AI Integration in Mobile Apps: A Practical Step-by-Step Walkthrough

AI Integration in Mobile Apps

In 2026, mobile applications are no longer just interfaces for static data. They are increasingly expected to perceive, reason, and react to their environment in real time. Incorporating Artificial Intelligence into your mobile stack is no longer a futuristic luxury—it is a modern necessity.
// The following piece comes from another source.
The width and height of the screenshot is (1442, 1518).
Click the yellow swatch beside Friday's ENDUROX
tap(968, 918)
However, developers face a critical architectural decision: Should you run your AI models in the cloud via APIs, or directly on the device?

This guide provides a comprehensive walkthrough of AI integration in mobile apps, comparing cloud vs. on-device architectures, and providing a step-by-step practical implementation for both iOS (Swift) and Android (Kotlin).
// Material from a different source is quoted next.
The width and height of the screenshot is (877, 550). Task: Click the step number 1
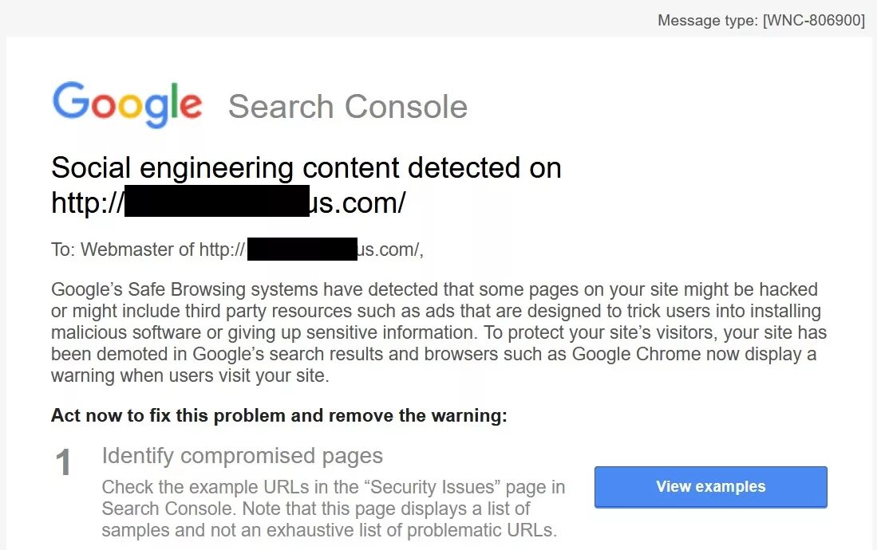63,463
1. Cloud AI vs. On-Device AI: The Architectural Choice

Before writing code, you must understand the trade-offs of where your model executes:

Vector Cloud AI (API-driven) On-Device AI (Edge)
Compute Power Virtually unlimited (GPUs/TPUs) Restricted by mobile hardware (CPU/GPU/NPU)
Latency Network dependent (100ms - 2s+) Ultra-low (sub-10ms)
Cost High (recurring API/server costs) Zero (uses user’s hardware)
Offline Capability Impossible (requires active connection) 100% functional offline
Privacy Sensitive user data must leave the device Absolute (data never leaves the device)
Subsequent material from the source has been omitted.